● Work order: Beginning at the line containing "This screenshot has height=429, width=980." in the material below and ending at the line containing "Tap the Pending Ads hourglass icon", return each line exactly and add nothing.

+ + +

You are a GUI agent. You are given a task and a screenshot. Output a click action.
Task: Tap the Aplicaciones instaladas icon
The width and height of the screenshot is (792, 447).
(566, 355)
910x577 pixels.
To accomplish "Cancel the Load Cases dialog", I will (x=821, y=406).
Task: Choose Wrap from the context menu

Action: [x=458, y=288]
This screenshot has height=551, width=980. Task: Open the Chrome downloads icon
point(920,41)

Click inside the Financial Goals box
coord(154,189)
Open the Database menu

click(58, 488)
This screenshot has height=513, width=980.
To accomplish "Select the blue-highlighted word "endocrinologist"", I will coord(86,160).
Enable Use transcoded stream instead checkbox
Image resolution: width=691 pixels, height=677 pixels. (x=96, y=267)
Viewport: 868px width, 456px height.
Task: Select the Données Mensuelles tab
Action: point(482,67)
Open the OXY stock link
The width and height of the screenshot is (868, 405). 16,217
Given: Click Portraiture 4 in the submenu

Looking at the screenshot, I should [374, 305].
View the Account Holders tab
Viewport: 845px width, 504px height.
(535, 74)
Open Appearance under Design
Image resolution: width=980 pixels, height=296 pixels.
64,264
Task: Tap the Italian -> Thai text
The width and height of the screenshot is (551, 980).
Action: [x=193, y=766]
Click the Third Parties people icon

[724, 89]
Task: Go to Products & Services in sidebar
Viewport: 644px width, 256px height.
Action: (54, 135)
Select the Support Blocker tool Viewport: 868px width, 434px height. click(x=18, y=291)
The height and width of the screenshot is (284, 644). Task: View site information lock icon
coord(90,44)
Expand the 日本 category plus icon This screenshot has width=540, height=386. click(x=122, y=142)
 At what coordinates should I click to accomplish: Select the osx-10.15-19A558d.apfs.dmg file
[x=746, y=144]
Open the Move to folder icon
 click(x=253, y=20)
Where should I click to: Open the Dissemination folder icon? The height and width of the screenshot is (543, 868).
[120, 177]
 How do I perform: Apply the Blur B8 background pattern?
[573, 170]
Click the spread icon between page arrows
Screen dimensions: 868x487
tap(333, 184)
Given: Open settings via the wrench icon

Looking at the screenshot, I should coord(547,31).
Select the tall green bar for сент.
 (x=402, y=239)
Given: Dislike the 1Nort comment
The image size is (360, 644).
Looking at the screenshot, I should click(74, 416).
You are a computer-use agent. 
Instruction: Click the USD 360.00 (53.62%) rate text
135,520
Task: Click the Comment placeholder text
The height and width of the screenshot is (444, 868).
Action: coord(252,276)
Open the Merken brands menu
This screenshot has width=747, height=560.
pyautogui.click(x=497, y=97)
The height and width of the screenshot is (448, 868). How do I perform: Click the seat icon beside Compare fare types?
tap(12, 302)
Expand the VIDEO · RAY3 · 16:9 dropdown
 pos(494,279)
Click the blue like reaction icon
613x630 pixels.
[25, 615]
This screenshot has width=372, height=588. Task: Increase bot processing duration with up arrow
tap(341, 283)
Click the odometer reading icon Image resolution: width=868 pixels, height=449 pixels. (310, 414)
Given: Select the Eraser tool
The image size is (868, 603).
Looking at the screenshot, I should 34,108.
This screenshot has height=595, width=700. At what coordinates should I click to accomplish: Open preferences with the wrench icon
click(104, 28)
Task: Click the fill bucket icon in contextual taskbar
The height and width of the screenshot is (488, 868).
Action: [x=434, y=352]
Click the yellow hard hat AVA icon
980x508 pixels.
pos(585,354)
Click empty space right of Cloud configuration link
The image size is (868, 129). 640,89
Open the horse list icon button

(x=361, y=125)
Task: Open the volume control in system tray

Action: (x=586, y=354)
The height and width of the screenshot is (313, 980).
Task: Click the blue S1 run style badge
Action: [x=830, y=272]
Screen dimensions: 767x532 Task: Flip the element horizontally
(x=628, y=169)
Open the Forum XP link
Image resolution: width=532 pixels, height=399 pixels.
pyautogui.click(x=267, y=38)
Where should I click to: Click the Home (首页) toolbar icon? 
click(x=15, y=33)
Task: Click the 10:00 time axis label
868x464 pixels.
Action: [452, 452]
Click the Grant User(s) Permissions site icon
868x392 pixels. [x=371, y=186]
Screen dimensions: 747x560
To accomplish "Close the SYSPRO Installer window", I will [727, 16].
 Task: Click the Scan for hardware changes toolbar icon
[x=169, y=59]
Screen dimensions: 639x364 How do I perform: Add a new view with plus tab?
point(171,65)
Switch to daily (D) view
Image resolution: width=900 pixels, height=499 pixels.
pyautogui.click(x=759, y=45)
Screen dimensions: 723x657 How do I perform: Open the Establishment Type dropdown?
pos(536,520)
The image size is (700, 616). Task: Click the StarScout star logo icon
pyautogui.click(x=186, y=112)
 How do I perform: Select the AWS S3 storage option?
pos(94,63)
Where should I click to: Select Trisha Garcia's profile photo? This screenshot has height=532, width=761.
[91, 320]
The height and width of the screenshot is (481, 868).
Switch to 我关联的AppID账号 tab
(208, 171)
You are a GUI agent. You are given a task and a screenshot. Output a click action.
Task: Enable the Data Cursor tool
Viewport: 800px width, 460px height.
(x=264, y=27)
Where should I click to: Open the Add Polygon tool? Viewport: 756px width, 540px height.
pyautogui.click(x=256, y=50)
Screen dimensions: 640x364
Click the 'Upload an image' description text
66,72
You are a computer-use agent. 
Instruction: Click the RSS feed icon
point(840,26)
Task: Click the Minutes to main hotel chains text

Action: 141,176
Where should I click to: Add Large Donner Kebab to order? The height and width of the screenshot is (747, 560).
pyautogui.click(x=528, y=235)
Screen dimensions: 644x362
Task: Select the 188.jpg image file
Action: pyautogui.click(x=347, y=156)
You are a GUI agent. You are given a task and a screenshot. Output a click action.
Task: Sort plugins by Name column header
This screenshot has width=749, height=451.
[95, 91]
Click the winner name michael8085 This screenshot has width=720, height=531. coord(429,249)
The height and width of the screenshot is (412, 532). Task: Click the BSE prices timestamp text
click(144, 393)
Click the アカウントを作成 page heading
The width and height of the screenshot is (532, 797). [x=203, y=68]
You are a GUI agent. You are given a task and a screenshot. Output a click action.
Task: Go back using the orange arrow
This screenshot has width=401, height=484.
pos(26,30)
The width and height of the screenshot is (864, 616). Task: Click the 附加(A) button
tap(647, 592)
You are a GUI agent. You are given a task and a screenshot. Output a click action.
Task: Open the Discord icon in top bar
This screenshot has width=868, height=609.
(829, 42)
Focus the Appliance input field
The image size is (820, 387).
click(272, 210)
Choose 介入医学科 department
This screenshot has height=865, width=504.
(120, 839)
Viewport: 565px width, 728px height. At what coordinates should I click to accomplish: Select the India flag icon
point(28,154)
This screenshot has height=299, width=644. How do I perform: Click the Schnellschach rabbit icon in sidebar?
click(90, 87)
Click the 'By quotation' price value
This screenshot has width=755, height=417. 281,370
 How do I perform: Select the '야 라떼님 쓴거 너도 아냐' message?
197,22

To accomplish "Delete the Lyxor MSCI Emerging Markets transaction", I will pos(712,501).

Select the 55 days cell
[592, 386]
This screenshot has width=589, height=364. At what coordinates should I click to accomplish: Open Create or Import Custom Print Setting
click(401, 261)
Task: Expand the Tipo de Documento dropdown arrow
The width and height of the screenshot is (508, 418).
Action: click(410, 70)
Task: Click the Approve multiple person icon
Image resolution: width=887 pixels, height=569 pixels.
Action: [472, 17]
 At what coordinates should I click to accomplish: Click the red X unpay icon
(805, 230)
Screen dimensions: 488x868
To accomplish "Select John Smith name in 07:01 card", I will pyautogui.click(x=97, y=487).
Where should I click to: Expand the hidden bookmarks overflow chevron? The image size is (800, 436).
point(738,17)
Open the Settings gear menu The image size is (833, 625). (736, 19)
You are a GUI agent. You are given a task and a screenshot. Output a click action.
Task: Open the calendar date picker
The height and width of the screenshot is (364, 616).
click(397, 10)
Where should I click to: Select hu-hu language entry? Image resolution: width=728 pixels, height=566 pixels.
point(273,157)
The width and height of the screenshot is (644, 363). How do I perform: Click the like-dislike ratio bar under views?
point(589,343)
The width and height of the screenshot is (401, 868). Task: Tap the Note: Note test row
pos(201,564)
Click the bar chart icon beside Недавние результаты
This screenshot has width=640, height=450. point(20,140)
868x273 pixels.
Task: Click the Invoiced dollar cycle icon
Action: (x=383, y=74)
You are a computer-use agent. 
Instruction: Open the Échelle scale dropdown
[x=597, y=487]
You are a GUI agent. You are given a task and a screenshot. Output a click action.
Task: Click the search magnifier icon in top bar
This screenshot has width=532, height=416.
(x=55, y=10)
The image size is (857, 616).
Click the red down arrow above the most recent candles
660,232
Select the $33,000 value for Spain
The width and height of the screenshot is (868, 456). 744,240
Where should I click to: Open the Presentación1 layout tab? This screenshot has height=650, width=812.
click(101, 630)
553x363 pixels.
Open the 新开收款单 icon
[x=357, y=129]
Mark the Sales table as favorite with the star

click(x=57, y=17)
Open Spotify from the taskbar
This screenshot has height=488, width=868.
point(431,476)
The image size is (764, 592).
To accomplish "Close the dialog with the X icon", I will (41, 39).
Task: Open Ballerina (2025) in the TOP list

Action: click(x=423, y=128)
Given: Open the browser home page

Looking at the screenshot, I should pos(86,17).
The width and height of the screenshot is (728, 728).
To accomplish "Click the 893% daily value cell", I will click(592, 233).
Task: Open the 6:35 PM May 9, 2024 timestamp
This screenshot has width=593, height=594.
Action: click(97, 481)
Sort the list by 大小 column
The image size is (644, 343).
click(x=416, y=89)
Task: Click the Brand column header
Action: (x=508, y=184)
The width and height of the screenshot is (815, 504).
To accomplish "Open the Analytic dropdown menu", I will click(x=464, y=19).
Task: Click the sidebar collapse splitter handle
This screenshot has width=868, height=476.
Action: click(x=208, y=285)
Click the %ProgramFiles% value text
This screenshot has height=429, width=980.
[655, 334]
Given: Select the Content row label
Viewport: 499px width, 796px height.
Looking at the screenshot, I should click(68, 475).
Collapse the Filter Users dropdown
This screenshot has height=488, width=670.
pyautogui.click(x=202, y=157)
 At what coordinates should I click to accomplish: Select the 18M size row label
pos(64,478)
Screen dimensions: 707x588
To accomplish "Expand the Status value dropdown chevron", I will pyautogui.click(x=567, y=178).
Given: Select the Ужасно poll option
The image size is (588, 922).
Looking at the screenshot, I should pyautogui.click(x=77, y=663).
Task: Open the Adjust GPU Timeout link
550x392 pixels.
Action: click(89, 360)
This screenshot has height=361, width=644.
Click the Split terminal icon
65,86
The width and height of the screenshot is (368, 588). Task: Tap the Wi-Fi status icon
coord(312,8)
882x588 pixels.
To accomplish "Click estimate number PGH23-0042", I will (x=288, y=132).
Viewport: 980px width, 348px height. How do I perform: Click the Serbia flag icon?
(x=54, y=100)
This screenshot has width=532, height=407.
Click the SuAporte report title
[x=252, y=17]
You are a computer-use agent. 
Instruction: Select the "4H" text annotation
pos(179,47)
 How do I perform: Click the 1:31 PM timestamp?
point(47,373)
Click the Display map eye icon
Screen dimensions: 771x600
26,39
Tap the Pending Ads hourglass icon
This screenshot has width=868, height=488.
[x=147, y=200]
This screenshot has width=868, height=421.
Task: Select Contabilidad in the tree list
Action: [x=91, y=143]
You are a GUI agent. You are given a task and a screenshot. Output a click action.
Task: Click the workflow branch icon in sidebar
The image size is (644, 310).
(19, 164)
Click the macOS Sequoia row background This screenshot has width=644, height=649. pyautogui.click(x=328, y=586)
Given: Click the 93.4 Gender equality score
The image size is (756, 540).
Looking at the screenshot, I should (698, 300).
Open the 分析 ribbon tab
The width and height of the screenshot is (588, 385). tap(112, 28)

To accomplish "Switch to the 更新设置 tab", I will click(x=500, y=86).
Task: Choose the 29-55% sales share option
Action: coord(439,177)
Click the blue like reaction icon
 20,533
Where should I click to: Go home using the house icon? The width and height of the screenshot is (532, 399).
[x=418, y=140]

+ + +

● Answer space:
This screenshot has height=429, width=980.
[655, 334]
Given: Select the Content row label
Viewport: 499px width, 796px height.
Looking at the screenshot, I should click(68, 475).
Collapse the Filter Users dropdown
This screenshot has height=488, width=670.
pyautogui.click(x=202, y=157)
 At what coordinates should I click to accomplish: Select the 18M size row label
pos(64,478)
Screen dimensions: 707x588
To accomplish "Expand the Status value dropdown chevron", I will pyautogui.click(x=567, y=178).
Given: Select the Ужасно poll option
The image size is (588, 922).
Looking at the screenshot, I should pyautogui.click(x=77, y=663).
Task: Open the Adjust GPU Timeout link
550x392 pixels.
Action: click(89, 360)
This screenshot has height=361, width=644.
Click the Split terminal icon
65,86
The width and height of the screenshot is (368, 588). Task: Tap the Wi-Fi status icon
coord(312,8)
882x588 pixels.
To accomplish "Click estimate number PGH23-0042", I will (x=288, y=132).
Viewport: 980px width, 348px height. How do I perform: Click the Serbia flag icon?
(x=54, y=100)
This screenshot has width=532, height=407.
Click the SuAporte report title
[x=252, y=17]
You are a computer-use agent. 
Instruction: Select the "4H" text annotation
pos(179,47)
 How do I perform: Click the 1:31 PM timestamp?
point(47,373)
Click the Display map eye icon
Screen dimensions: 771x600
26,39
Tap the Pending Ads hourglass icon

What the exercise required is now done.